⸻ 𝐂𝐇𝐀𝐏𝐓𝐄𝐑 𝐎𝐍𝐄







CAPÍTULO UM


"The Meet"









              𝓐s grandes patas da loba afundavam na terra úmida da floresta, resquício da chuva constante que cobria toda a cidade. O animal já sentia os pulmões queimarem; havia horas que corria. Qual era o destino? Nem ela mesma sabia. Não fazia ideia de onde estava. Sabia apenas que, nos últimos meses, havia passado por florestas ao sul do Canadá, México, América Central, e tinha quase certeza de que pisara em solo brasileiro. Mas seu corpo sempre retornava ao lugar onde seus piores pesadelos se materializavam.

 Pela última vez, a garota tentou fugir; pela última vez, forçou-se a correr o mais longe possível. Fazia quase dois dias que estava nesse trajeto, em direção ao que supunha ser o noroeste do país. O cheiro ao redor era único: o aroma de terra molhada inundava o olfato da loba — e como ela adorava esse cheiro! Trazia-lhe boas memórias, algo raro em sua vida.

 Ela se permitiu desacelerar; precisava descansar, pois todo o seu corpo queimava. Zuri caminhou lentamente em busca do riacho que ouvira. Pôde observar melhor as árvores ao redor. Tudo era estranhamente peculiar: os abetos espalhados pela floresta eram grandes e antigos, bloqueando a entrada da luz do dia, mesmo em um céu sem sol. Ao encontrar o riacho, a loba finalmente matou sua sede. Tudo estava calmo, até mesmo sua mente. Percebeu que, depois de algum tempo em sua forma animal, seus pensamentos tornavam-se mais primitivos do que racionais — e isso a confortava.
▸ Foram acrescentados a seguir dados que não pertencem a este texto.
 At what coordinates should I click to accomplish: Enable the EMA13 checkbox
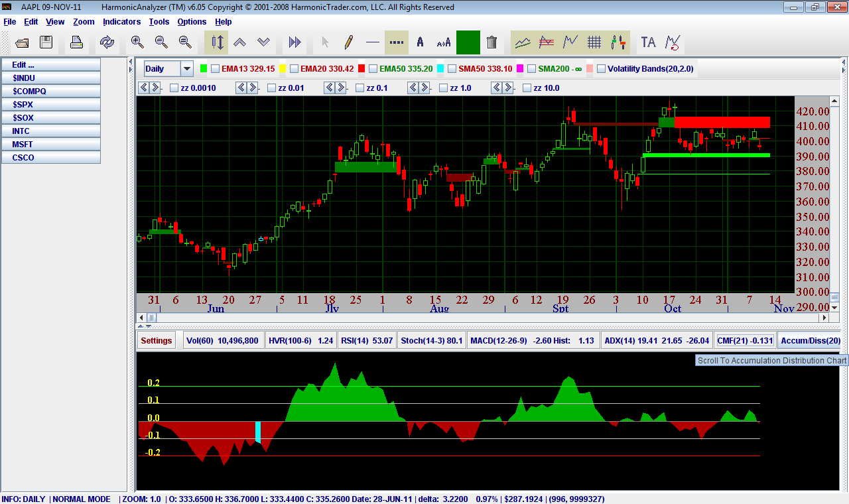[x=215, y=68]
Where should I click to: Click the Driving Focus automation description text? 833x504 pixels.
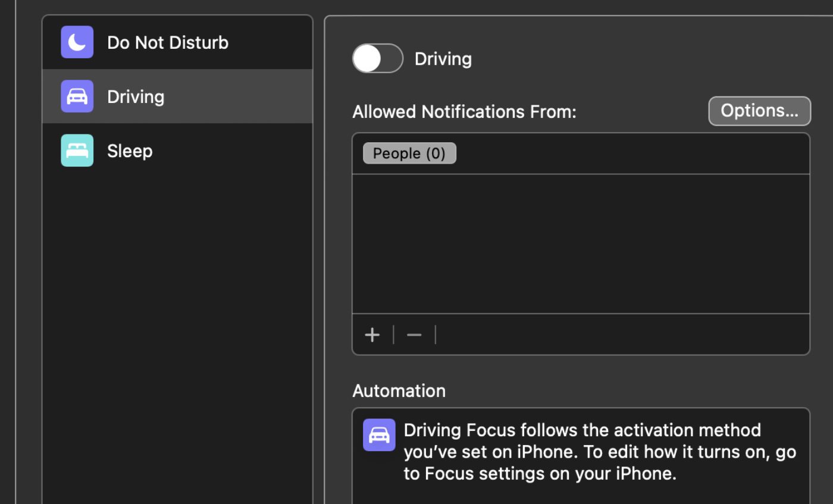click(599, 452)
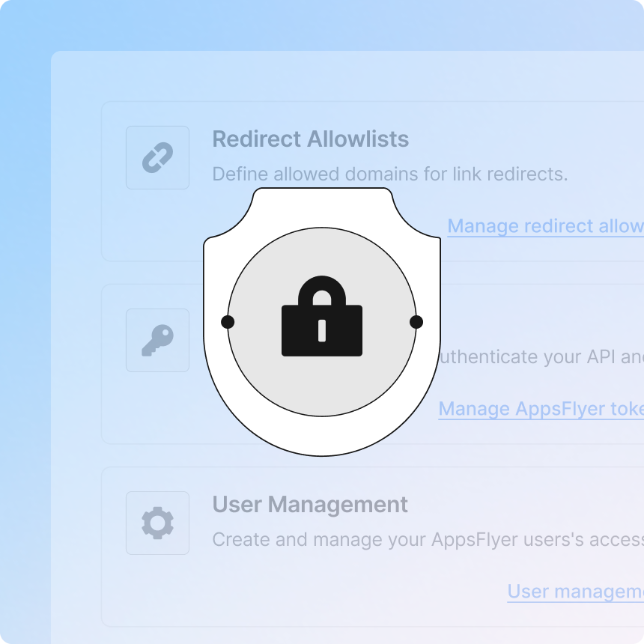This screenshot has width=644, height=644.
Task: Click the gray circle above the padlock
Action: (x=322, y=251)
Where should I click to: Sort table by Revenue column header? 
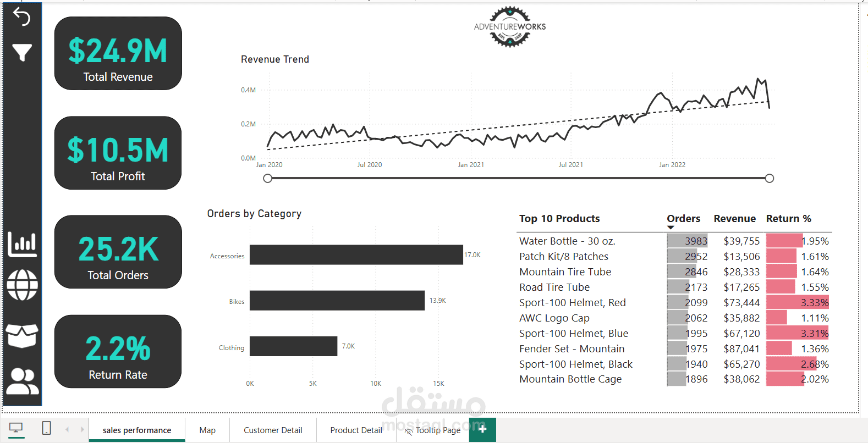[x=734, y=219]
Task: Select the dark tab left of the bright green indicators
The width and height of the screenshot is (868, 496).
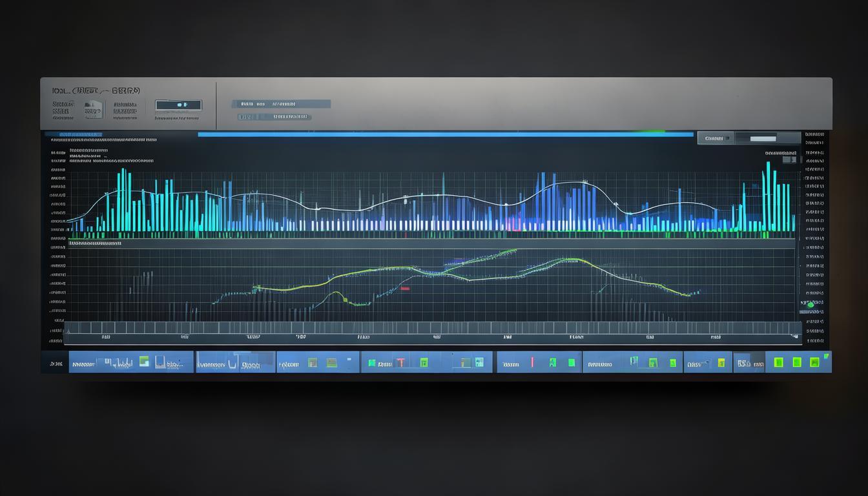Action: tap(743, 364)
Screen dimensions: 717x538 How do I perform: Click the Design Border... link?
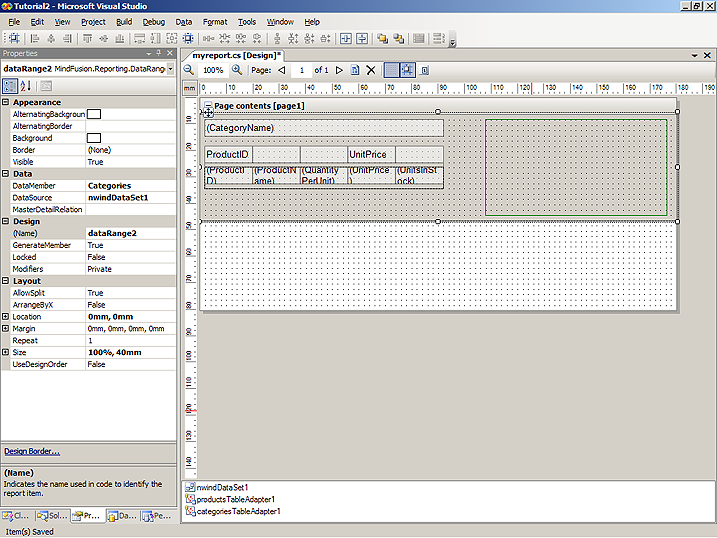coord(31,451)
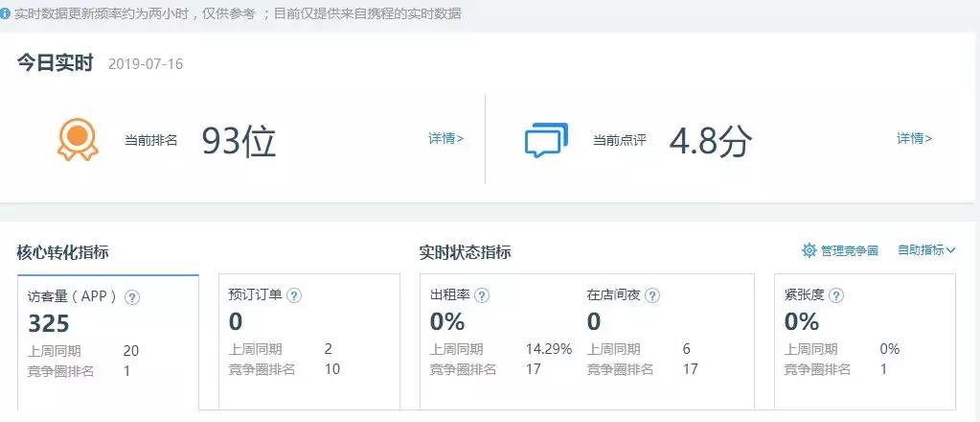The height and width of the screenshot is (422, 980).
Task: Click the 93位 ranking value
Action: click(239, 142)
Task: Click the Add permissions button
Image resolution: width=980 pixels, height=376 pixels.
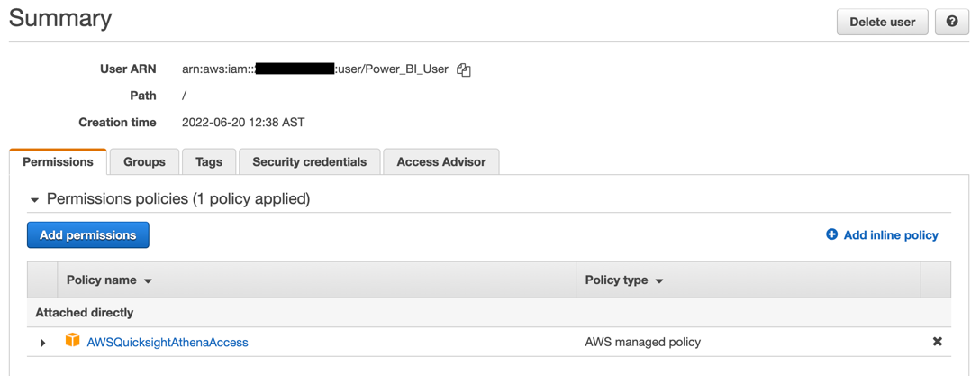Action: (x=88, y=234)
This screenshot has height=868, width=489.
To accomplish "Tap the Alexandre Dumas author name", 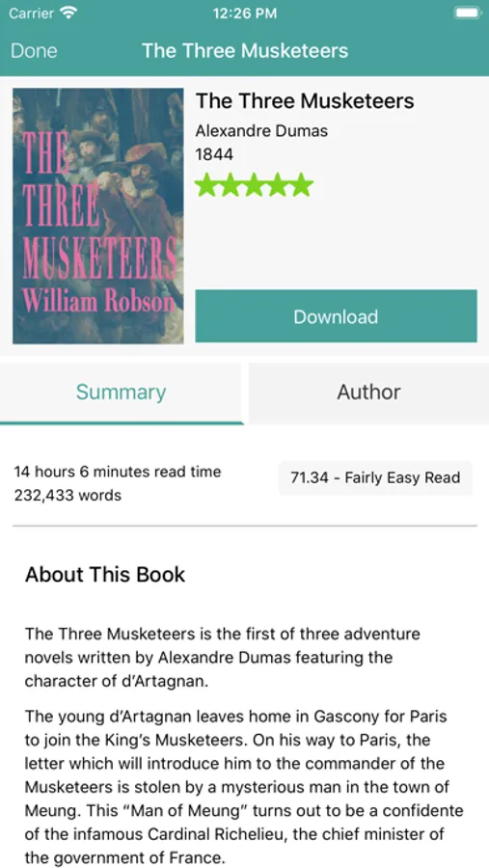I will click(x=261, y=131).
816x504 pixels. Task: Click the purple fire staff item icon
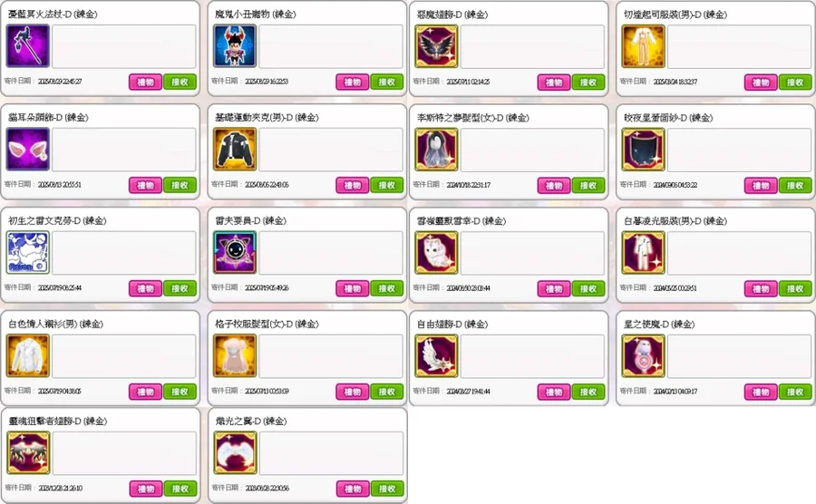coord(27,47)
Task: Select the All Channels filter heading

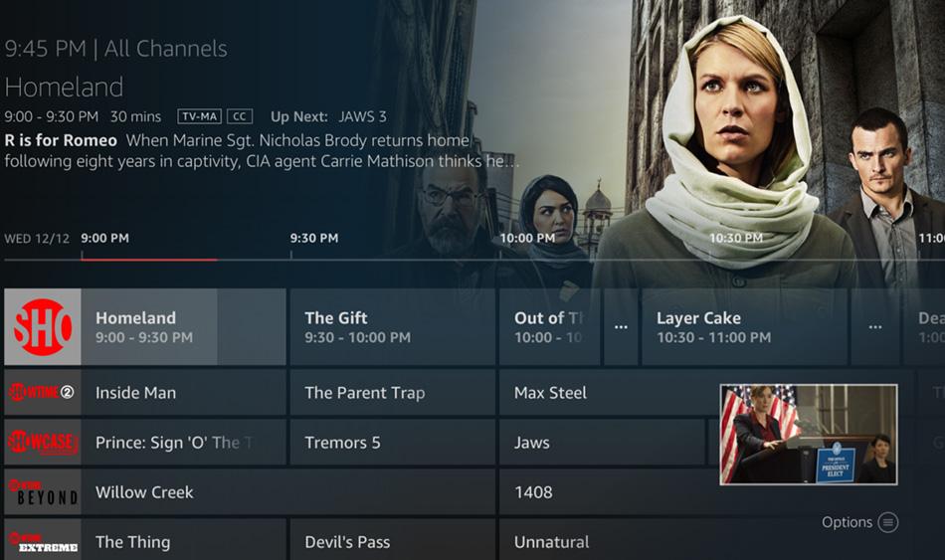Action: [166, 48]
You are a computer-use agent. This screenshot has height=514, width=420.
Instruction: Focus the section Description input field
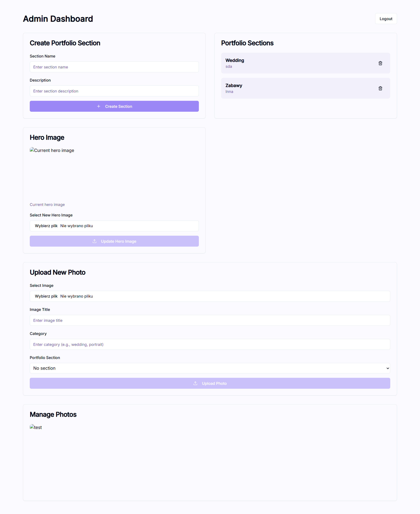pos(114,91)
 Quando estava se preparando para retomar sua corrida, Zuri ouviu ao longe o som de passos um tanto quanto diferentes; eram mais pesados que os dos outros animais. Ela ergueu o focinho na tentativa de captar o cheiro daquilo que se aproximava, mas falhou miseravelmente. Caminhou lentamente na direção de onde acreditava ter ouvido o barulho. Zuri se camuflava entre as árvores com facilidade. Não era uma recém-transformada; nesse tempo em que vagava em sua forma animal, já havia se deparado com muitos humanos — até mesmo caçadores.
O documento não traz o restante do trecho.